Read more from Axios about some of the different groups that were receiving these grants and the types of work they do.
7. And on a related topic, the Wall Street Journal reports that any day now we should see a new HHS rule rolling back the Obama administration rule that requires all employers to provide insurance coverage for birth control (with limited religious exemptions). The new rule is expected to be very similar to a draft version that leaked a few months ago. I explained that leaked version in the 6/2 “What Did I Miss?”. But the very brief explanation is that under Trump’s new rule, any employer, university or insurance company will be able to opt out of providing birth control simply by saying they object to it on either religious or moral grounds. So basically, any entity will be able to opt out of the birth control mandate simply because they want to.
8. And here’s something that’s interesting, and a real change of pace from our typical day to day news fare: Neal Katyal, who was the acting solicitor general under Obama, but is more recently known as the lawyer who brought Hawaii’s challenge against Trump’s travel ban, has now asked the Supreme Court to hear a major death penalty case out of Arizona.
The hope is that this case could bring an end to death penalty in Arizona and nationwide. While this result seems unlikely, given the current makeup of the Court, such a ruling wouldn’t be unprecedented in the Court’s history. The Supreme Court found the death penalty unconstitutional once before, in 1972. The Court then allowed the death penalty to come back four years later, with new constraints on how it would be implemented. Katyal hopes to convince the Court that (a) those constraints are no longer holding in Arizona; and (b) regardless of that, the death penalty is cruel & unusual punishment under the 8th Amendment.

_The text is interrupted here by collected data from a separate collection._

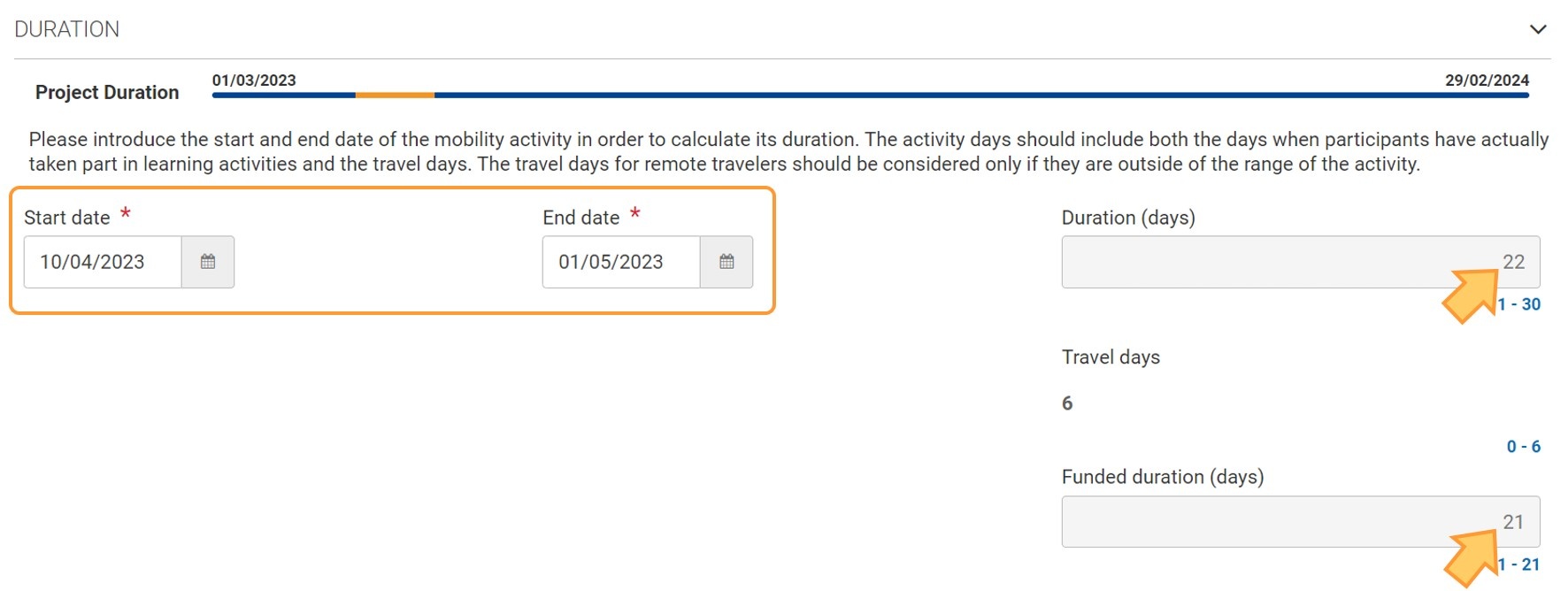The height and width of the screenshot is (591, 1568).
Task: Click the End date label
Action: click(581, 218)
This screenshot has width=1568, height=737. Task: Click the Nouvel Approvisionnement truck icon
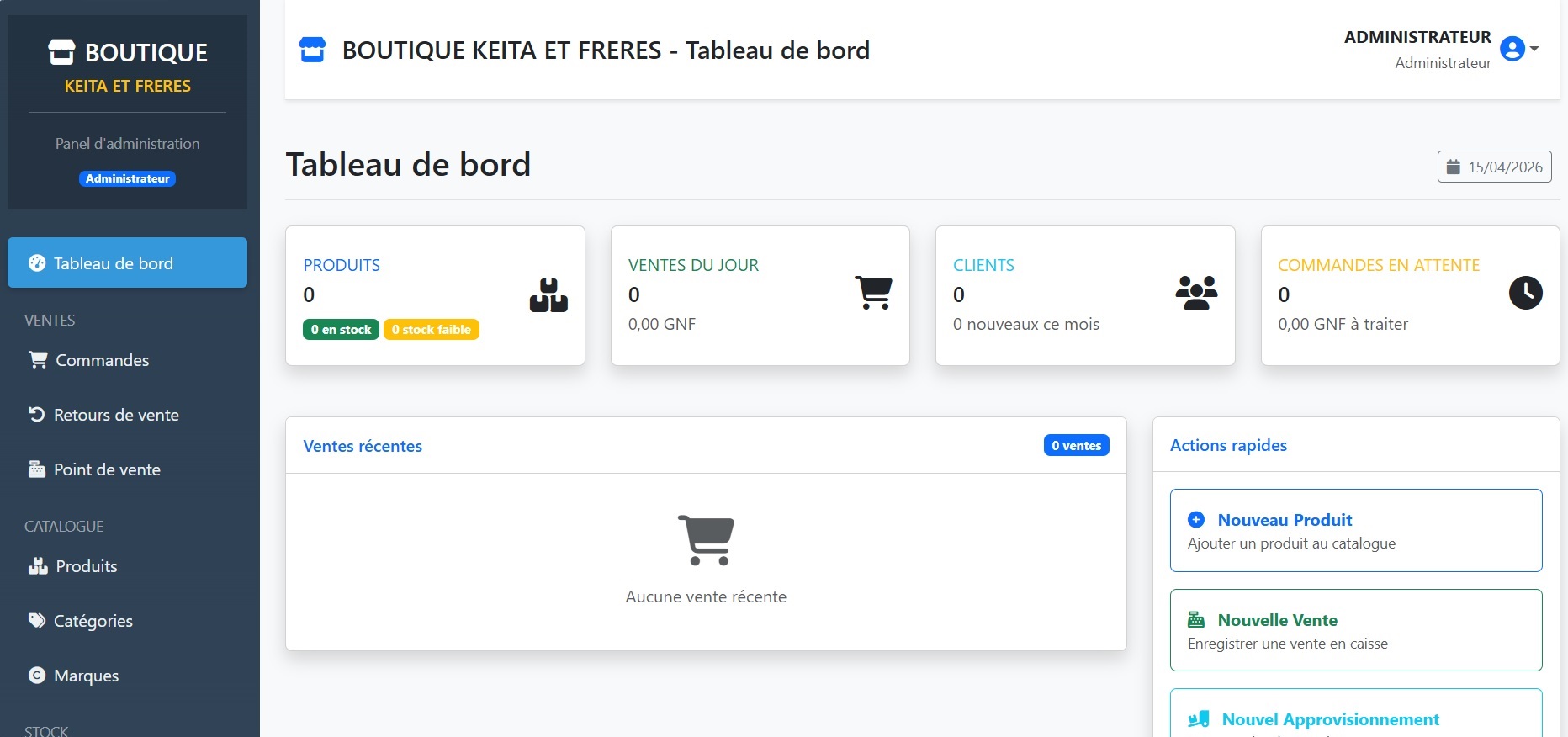pyautogui.click(x=1199, y=719)
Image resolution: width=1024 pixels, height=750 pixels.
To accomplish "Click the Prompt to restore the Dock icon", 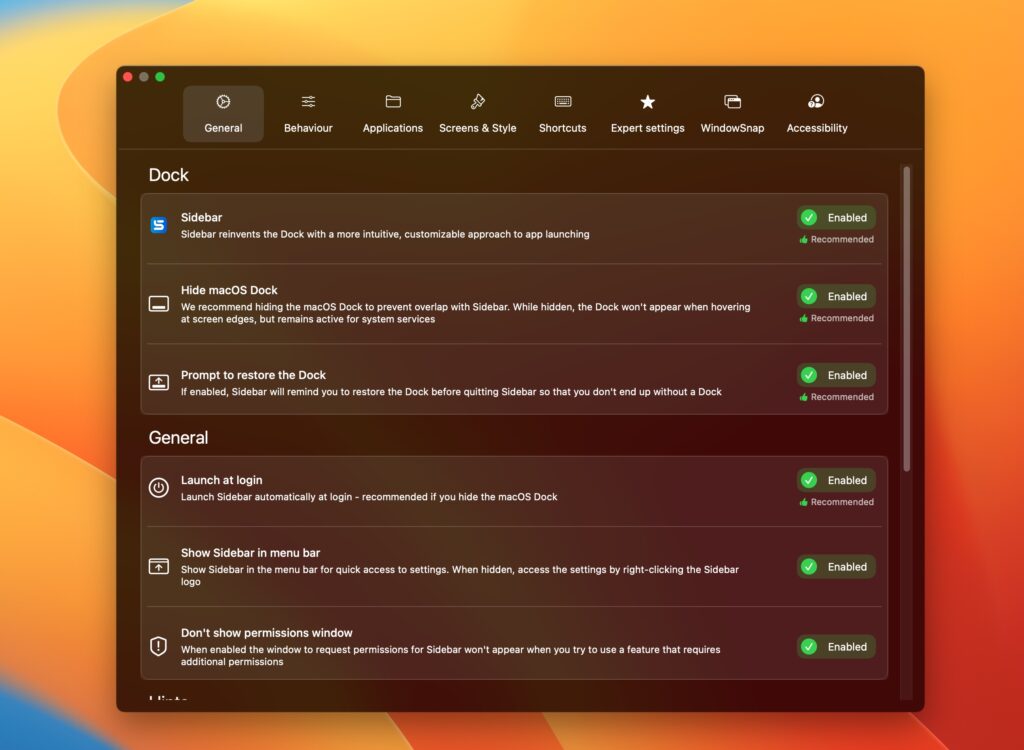I will pyautogui.click(x=158, y=383).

9. Remember Greg Gianforte? He’s the new Republican Congressman from Montana, who became infamous when he “bodyslammed” reporter Ben Jacobs the night before the election back in May, and instead of apologizing or showing any shame, decided to blame it on “aggressive behavior” by a “liberal journalist.” Thankfully there were witnesses there who were able to attest to what actually happened (there was also audio tape of the incident).

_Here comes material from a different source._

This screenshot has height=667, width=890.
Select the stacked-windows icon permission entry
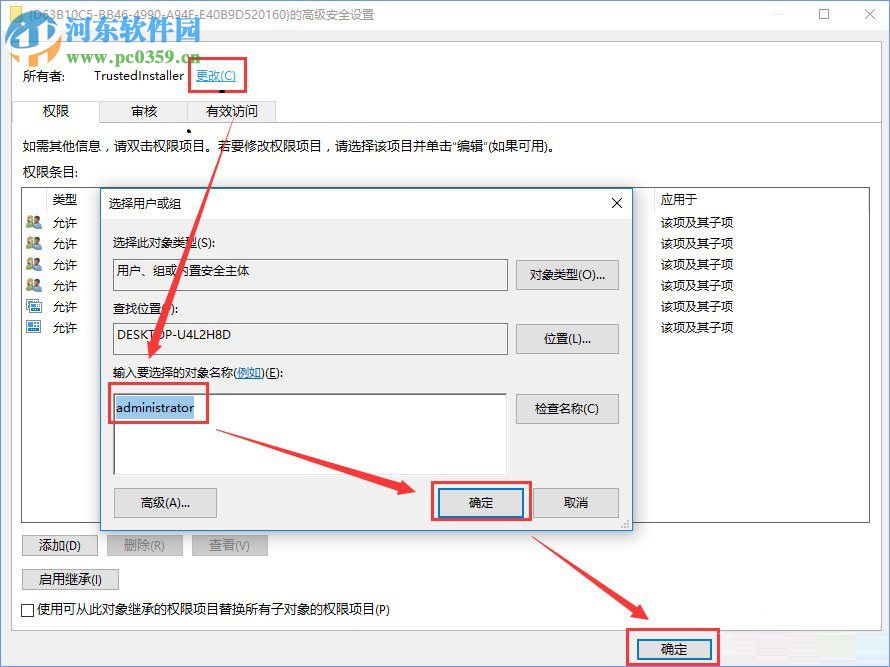click(32, 305)
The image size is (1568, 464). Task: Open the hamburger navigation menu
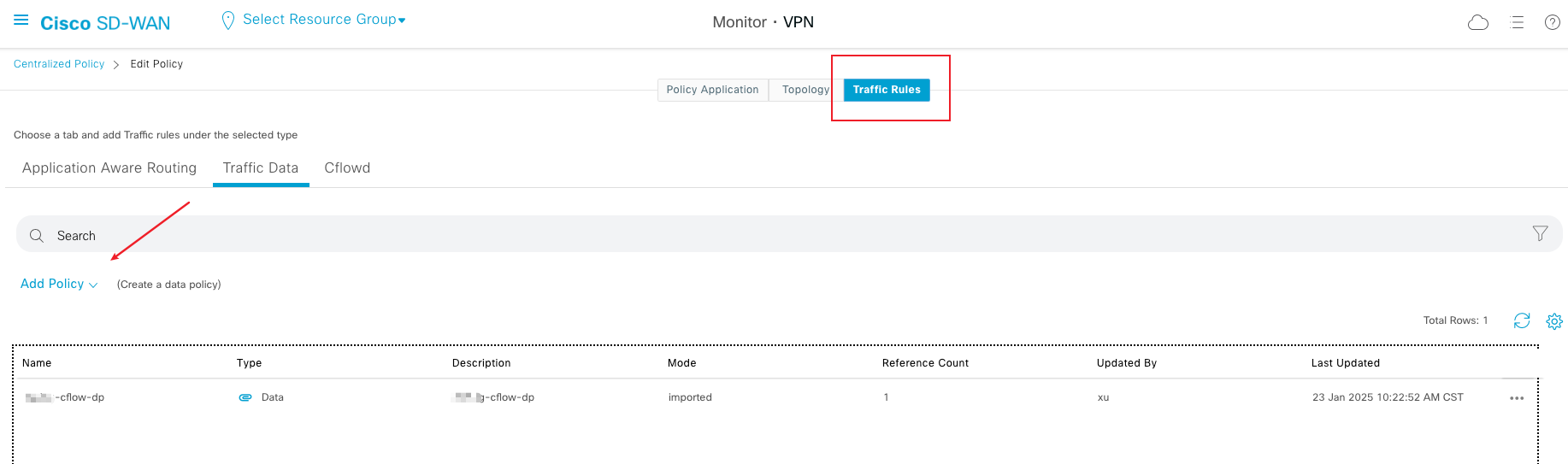[21, 21]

So shortly after the election was over, in June, Gianforte pled guilty to misdemeanor assault. Part of the plea deal was that he would have his mugshot and fingerprints taken (along with serving 40 hours of community service, 20 hours of anger management and paying $385 in fines and fees). But after entering the plea deal, Gianforte’s legal team filed a motion objecting to the mugshot and fingerprints. Gianforte has refused to report to the county jail where they’re supposed to take place.
Well, this week, the local judge hearing the case ruled that Gianforte must have the mugshot and fingerprints taken:
Defendant pled guilty to assault. In imposing conditions of (Gianforte’s) deferred term, this Court apparently found that fingerprinting and photographing (Gianforte) was a reasonable condition needed for rehabilitation or for the protection of the victim or society,” Lambert wrote.
“If so, (Gianforte) should obey this court’s order.
Now the remaining question is whether Gianforte will keep his promise to sit down for an interview with Ben Jacobs, the reporter he assaulted.
10. And break out the confetti – Trump reached a milestone this week! His list of false and misleading claims since becoming President passed the 1,000 mark:
We have been tracking President Trump’s false or misleading claims for more than seven months. Somewhere around Aug. 4 or Aug. 5, he broke 1,000 claims, and the tally now stands at 1,057.
That’s an impressive number by any standard. In fact, we are a little late with this update because we have simply been overwhelmed keeping track of the deluge of claims made by the president in the later part of July. Things slowed down during the president’s “working vacation,” so we have finally been able to catch up.